TASK TO COMPLETE: Only lines that contain the word "computer" belong in the answer; copy them from the records below.

[Stored data entries]
::::::::

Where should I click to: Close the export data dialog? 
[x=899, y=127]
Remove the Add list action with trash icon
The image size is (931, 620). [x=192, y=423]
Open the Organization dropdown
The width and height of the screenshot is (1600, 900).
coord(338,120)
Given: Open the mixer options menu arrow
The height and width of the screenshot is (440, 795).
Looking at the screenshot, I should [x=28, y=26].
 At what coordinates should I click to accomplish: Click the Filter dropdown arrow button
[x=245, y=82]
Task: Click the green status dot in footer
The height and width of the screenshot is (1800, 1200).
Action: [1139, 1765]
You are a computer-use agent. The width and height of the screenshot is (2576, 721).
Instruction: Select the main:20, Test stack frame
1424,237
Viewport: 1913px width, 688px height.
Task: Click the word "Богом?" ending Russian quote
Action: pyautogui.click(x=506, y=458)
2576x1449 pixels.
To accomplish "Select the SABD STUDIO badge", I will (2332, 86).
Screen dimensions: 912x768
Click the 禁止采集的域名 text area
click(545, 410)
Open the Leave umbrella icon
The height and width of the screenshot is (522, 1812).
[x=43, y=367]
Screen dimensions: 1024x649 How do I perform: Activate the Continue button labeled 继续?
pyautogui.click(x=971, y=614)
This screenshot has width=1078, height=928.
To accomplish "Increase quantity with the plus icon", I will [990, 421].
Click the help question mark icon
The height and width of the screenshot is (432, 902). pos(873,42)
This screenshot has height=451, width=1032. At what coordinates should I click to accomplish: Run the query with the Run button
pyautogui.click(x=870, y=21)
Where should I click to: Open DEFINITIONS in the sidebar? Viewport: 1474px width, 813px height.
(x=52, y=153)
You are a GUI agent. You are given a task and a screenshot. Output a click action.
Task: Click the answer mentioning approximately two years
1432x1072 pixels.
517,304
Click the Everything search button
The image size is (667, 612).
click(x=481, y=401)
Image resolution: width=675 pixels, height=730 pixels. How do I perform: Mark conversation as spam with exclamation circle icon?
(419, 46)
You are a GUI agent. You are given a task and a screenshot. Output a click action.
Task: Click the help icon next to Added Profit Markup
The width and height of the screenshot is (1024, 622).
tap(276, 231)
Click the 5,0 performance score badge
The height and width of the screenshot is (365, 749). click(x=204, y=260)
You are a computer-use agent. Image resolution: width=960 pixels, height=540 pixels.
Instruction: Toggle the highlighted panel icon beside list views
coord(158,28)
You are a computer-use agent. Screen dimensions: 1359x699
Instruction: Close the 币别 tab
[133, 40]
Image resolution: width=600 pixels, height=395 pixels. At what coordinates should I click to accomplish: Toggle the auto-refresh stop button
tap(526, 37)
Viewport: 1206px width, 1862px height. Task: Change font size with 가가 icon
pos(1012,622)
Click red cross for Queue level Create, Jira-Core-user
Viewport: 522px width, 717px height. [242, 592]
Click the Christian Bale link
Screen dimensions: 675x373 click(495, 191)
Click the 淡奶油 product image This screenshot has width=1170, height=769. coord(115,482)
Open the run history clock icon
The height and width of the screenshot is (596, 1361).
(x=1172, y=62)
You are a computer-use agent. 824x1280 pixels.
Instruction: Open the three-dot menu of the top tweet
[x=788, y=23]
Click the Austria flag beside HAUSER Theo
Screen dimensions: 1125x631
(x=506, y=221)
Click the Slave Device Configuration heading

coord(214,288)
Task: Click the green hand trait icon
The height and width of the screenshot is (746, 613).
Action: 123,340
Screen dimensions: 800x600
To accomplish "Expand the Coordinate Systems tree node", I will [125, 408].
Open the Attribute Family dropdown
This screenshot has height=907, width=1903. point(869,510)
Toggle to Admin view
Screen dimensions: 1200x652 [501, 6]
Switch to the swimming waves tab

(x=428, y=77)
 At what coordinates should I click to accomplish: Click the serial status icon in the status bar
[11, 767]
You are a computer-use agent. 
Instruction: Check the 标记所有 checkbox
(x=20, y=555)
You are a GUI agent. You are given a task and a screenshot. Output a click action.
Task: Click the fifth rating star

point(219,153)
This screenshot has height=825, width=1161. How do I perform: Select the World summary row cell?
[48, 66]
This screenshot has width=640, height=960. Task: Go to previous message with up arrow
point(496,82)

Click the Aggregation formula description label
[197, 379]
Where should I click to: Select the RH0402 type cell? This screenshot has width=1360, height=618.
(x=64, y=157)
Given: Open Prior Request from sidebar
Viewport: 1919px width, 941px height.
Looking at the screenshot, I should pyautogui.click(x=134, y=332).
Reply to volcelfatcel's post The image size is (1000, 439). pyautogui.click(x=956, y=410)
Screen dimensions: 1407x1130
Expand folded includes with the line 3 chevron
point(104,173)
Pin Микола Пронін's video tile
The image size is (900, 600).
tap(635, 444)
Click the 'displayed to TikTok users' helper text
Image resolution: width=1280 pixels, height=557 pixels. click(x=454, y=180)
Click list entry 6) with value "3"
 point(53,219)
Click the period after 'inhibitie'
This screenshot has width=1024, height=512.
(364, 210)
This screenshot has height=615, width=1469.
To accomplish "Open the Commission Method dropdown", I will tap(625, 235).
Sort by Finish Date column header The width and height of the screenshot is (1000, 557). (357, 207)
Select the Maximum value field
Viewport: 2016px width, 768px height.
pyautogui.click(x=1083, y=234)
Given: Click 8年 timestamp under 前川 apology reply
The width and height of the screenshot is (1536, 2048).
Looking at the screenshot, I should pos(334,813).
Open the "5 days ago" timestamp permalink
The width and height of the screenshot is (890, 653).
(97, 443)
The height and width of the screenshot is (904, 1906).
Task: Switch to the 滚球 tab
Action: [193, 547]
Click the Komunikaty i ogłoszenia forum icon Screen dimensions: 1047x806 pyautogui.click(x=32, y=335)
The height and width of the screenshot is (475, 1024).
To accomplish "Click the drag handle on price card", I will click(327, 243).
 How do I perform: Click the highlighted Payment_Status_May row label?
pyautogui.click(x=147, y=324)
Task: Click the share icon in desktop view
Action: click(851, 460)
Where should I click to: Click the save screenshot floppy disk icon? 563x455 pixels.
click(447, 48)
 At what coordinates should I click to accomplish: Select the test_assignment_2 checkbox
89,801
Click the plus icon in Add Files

::::::::

TASK ANSWER:
You are a computer-use agent. The width and height of the screenshot is (2576, 721).
You are a computer-use agent. Image resolution: width=960 pixels, height=540 pixels.
You are a computer-use agent. Screen dimensions: 1359x699
You are a computer-use agent. 824x1280 pixels.
You are a computer-use agent. 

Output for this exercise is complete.